And as you see here,

this is a medieval map showing the three sons of Noah

on the three known continents of the world.

Asia, on the top - you see the little arch there at the very top,

hanging out on the top of Ararat.

And Sem, the base of the word Semitic comes from Sem, Noah's son.

And then in the bottom left corner is Europe -

this map is rotated east, by the way.

On the bottom left, you see, Europe, and that's Japheth.

And then the forerunner of all Africans, people thought,

were the descendants of Ham.

So when Stanley talks about this white tribe, he says,

"Somehow they must be related to the tribe of Ham,"

and they became known as Hamites.

But this was a transition point.

And Stanley was a very smart man;

he was also not just reading his Bible, he was also reading Darwin,

and he was reading Charles Lyell, who were beginning to, in a sense,

dismantle a kind of biblical history of the world.

Guys like Darwin and Lyell said,

"The world was not 6,000 years old; it's hundreds of thousands of years old" -

they had no idea how old it really was.

But it was very, very old, and in addition to that,

species maybe didn't stay fixed over time, maybe species changed over time,

maybe in fact, human beings were once resembled something else.

So Stanley began to try to adopt these old ideas

and graph them to new ideas.

And a lot of other people at that time did as well.

Strangely enough, the Hamitic hypothesis,

this idea that all Africans came from the descendants of Ham,

that son of Noah,

somehow got weirdly flipped to "No, Hamites are not all Africans,

Hamites are some invasion of white people that happened in the ancient past,

and that this invasion of white people

explains why we are finding white tribes all over the world."

Now, if this sounds a little bizarre, let me kind of reinforce.

This was not some wacky idea, like,

you know, scientists who go looking for Sasquatch

or people trying to prove ColdFusion.

This was anthropologists, linguists, paleontologists,

all kinds of scientists from across the spectrum

were interested in this.

This is a map, for example,

of an anthropologists named Griffith Taylor,

who is actually trying to describe what he saw

as the racial dispersion of groups out of Asia around the world.

Now you look, and it kind of looks like a swirling map,

but just to orient you here, the middle of the map is Asia.

And as you see,

there are these kind of initial flows outward of darker races.

Now, Griffith Taylor believed

that the first races of the human species were primitive,

and that the later races of the species were more advanced.

And like most 19th century Europeans and North Americans,

when they thought about primitive and advanced,

they saw it also as a racial ladder,

and that primitive meant dark skinned and advanced meant light skinned.
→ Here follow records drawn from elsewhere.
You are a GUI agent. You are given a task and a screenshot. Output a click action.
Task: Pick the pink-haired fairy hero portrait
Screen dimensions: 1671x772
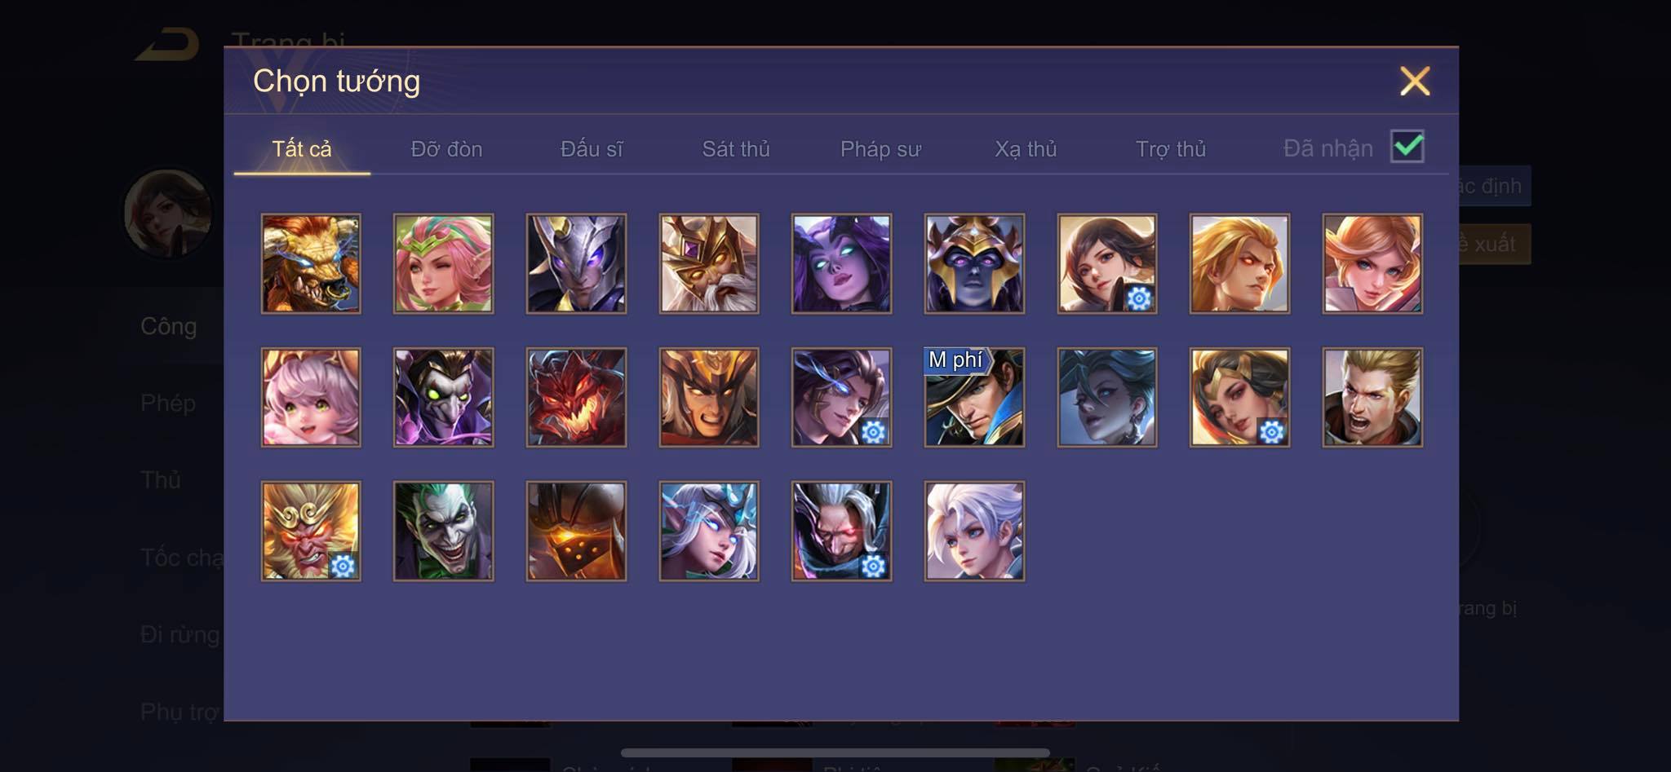[x=443, y=263]
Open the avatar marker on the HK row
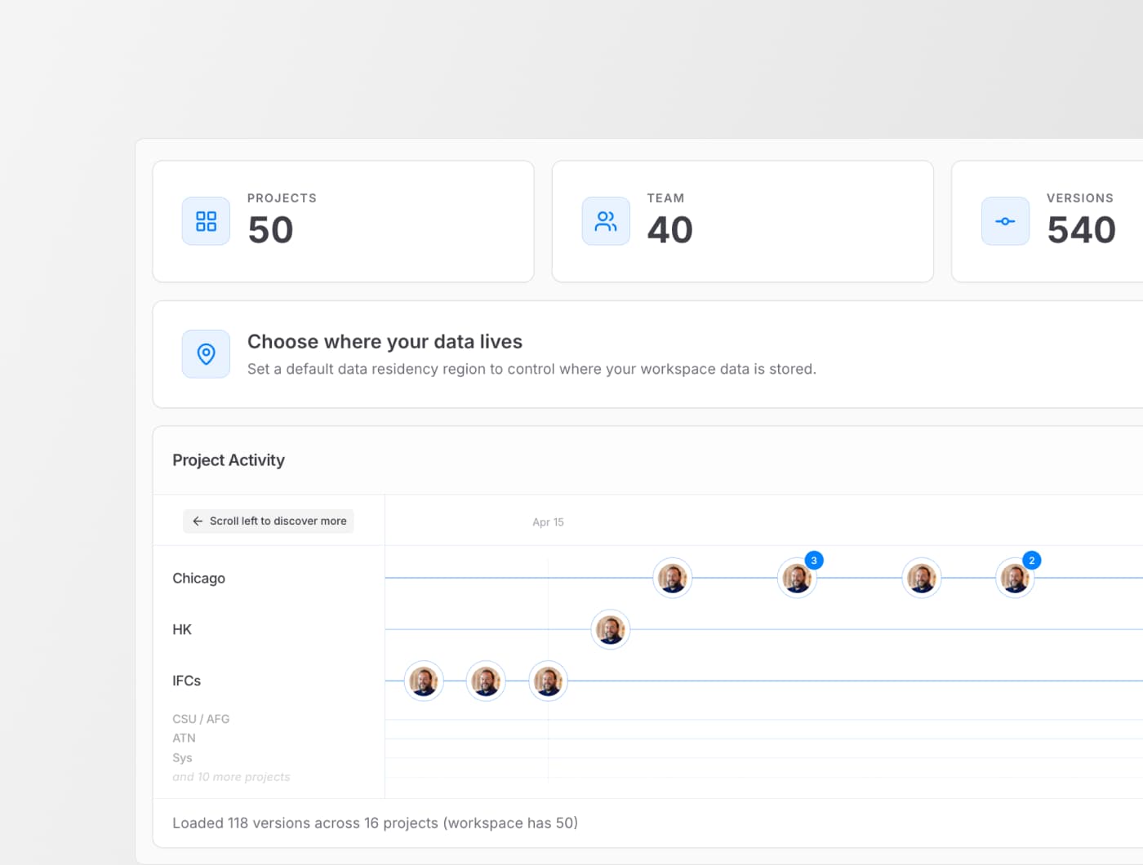The height and width of the screenshot is (865, 1143). coord(610,629)
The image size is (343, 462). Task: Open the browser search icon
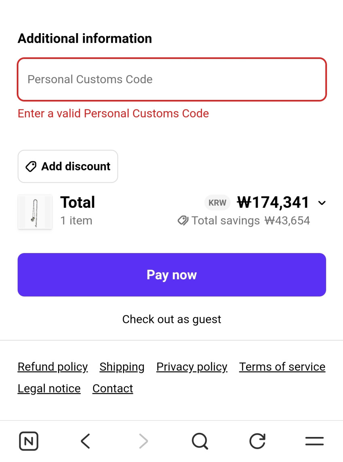click(x=200, y=441)
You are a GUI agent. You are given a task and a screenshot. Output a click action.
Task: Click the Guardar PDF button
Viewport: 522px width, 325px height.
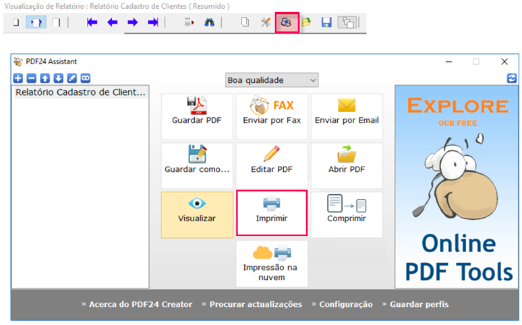point(197,116)
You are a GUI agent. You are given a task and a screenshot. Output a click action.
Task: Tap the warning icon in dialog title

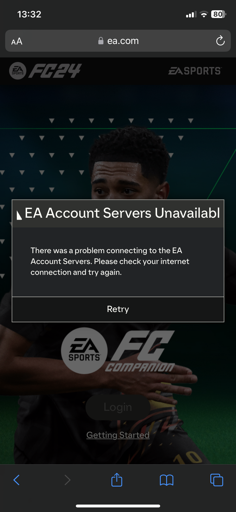19,215
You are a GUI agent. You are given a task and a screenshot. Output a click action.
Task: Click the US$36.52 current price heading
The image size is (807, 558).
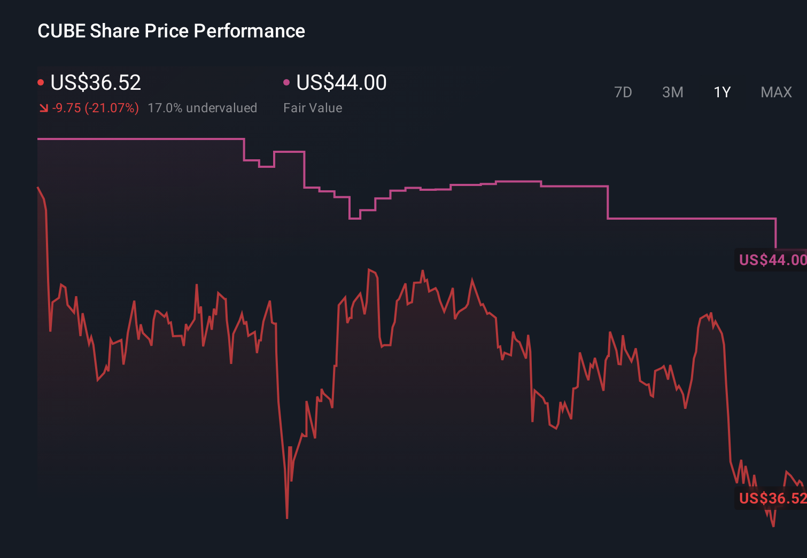point(95,82)
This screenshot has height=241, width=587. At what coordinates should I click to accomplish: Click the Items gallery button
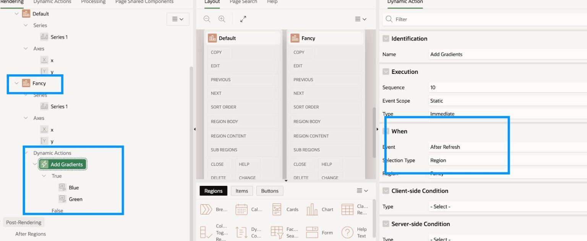coord(242,191)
So they created a kind of color map of the world:

to give you another example, he called this the Lava Flow analogy,

that all of the races of the human species emerged first in Asia,

and then gradually,

the later, more advanced, races - i.e. the white race -

kind of rolled over the other races and spread itself out

as it conquered and overcame and drove to the edges

the darker raced peoples of the world,

either intermarrying with them or conquering them.

So this was the idea that could somehow explain

why you would find white tribes in weird areas.

It also happened to fit very nicely

with what was happening in the late 19th century,

which was new white tribes were taking over other places in the world.

Europeans were madly scrambling for colonial possessions

from Asia to Africa.

In fact, this map of Africa from the late 19th century

shows, essentially, the color codes here

are different color codes for European countries:

brown is France, green is Great Britain, blue is Belgium, and purple is Germany.

Literally, all of Africa had been carved up by European countries

as they tried to grab colonies.

So, the idea that there had been white ancestors who had done this before

kind of fit the mode of European thinking at the time,

and as European colonists came into these parts of Africa,

and they looked at various groups of Africans, they said,

"These are the Hamites; these are the proto-white people.